**3. Applied SQL: Exploring SpaceX Launch Records 📊**

This notebook marks the transition from data preparation to strategic business intelligence. After successfully acquiring and cleaning the data, this phase focuses on Exploratory Data Analysis (EDA) performed through structured SQL queries on a temporary SQLite database.

The Business Mandate: From Data to Decision
For the fictional competitor, Space Y, understanding the historical performance levers of the Falcon 9 is paramount for risk management and competitive pricing. Raw data alone is insufficient; we require calculated Key Performance Indicators (KPIs). Using SQL allows us to:

**Calculate Aggregates:** Determine precise success rates (the average of the binary Class column) across categorical variables like LaunchSite and Orbit.

**Uncover Trends:** Track the evolution of reusability success over time to identify technological maturation points.

**Validate Hypotheses:** Test initial assumptions, such as the correlation between PayloadMass and landing success probability.

This structured intelligence, derived efficiently through SQL, provides the vital quantitative foundation for analyzing risk and setting competitive launch prices before the final machine learning model is trained.

**💾 Phase 1:** Database Setup and Data Ingestion
The initial code blocks establish the in-memory SQLite database connection and ingest the prepared spacex_clean_data.csv file, converting our clean DataFrame into a searchable relational table.

**🔎 Phase 2**: Key Business Intelligence Queries
This phase executes the critical SQL statements needed to extract specific insights. For each query, the Python code will execute the SQL and display the resulting DataFrame for interpretation.

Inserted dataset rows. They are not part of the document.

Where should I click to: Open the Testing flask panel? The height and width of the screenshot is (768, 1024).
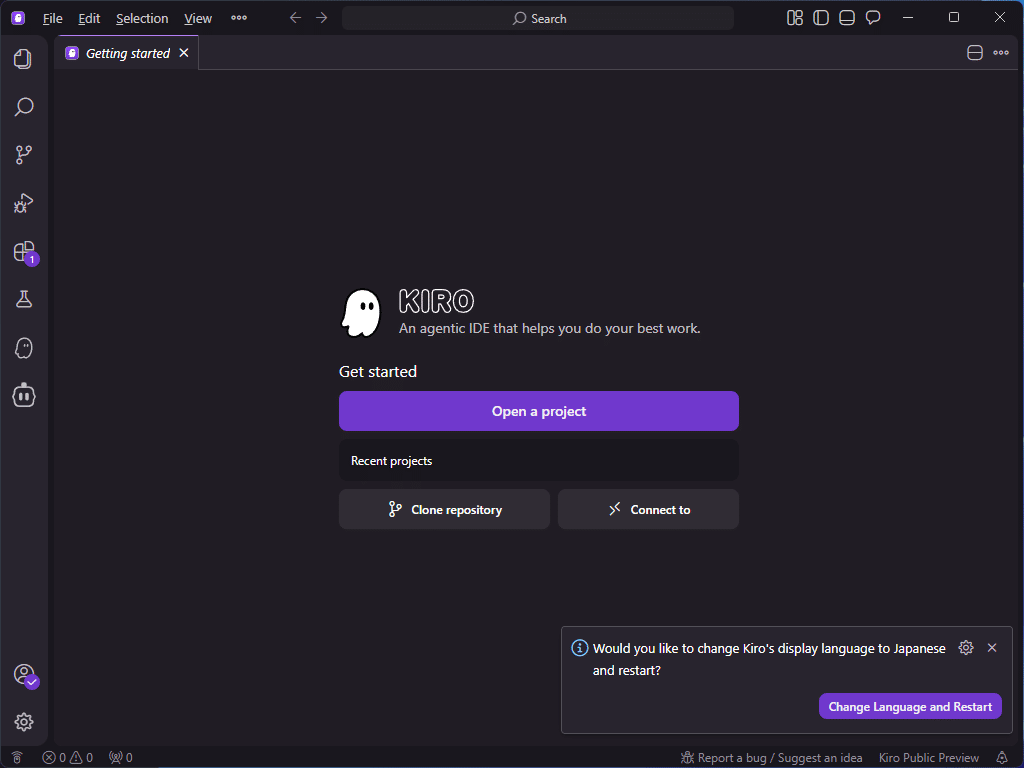(23, 298)
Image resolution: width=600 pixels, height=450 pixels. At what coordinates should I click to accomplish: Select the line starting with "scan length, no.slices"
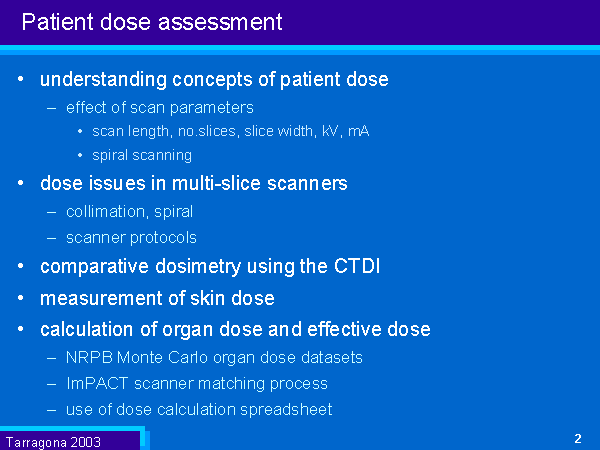230,131
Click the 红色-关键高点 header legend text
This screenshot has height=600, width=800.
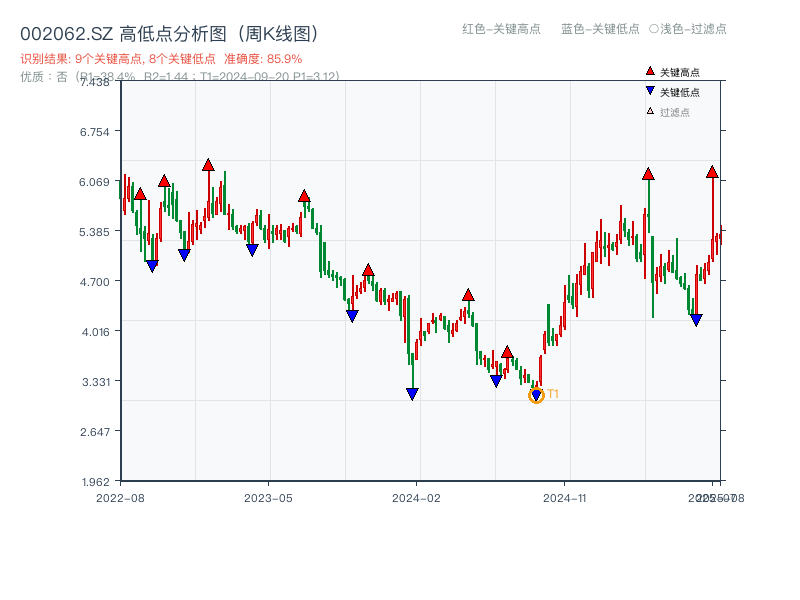click(502, 29)
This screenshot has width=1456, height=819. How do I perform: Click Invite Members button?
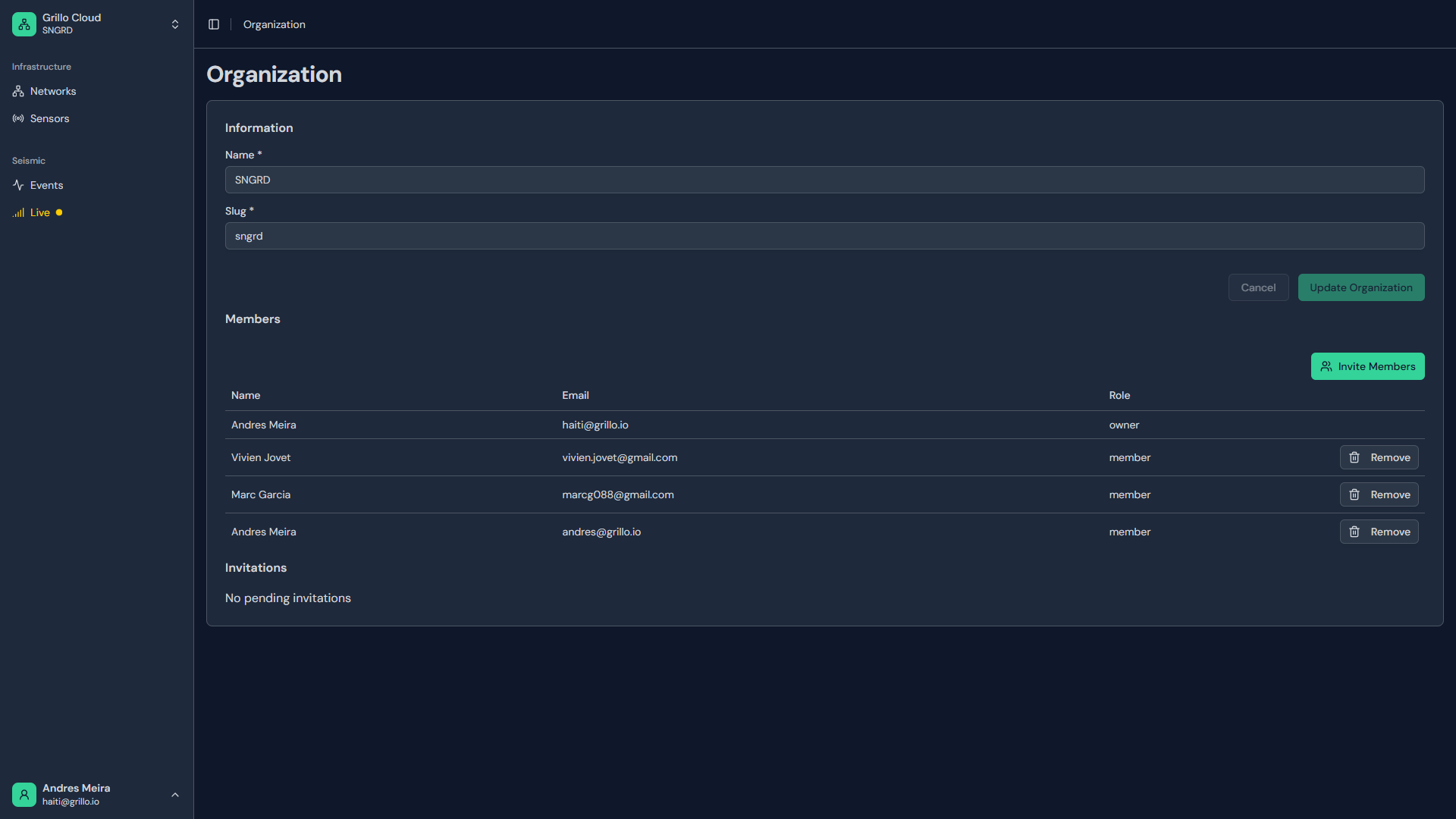tap(1367, 366)
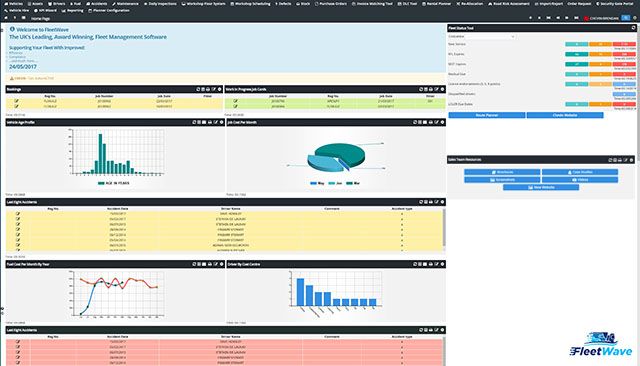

**Query A:** Overall Launch Success Rate
Goal: Determine the project's baseline by calculating the overall percentage of successful reusability attempts (Class = 1).

**Query B:** Success Rate Per Launch Site
Goal: Identify which primary launch site provides the best performance history for successful first-stage recovery. This highlights geographical and logistical factors influencing success.

**Query C:** Success Rate Per Orbit Type
Goal: Analyze how different orbital destinations (LEO, GTO, SSO, etc.) correlate with reusability success, providing insight into mission difficulty and fuel margins.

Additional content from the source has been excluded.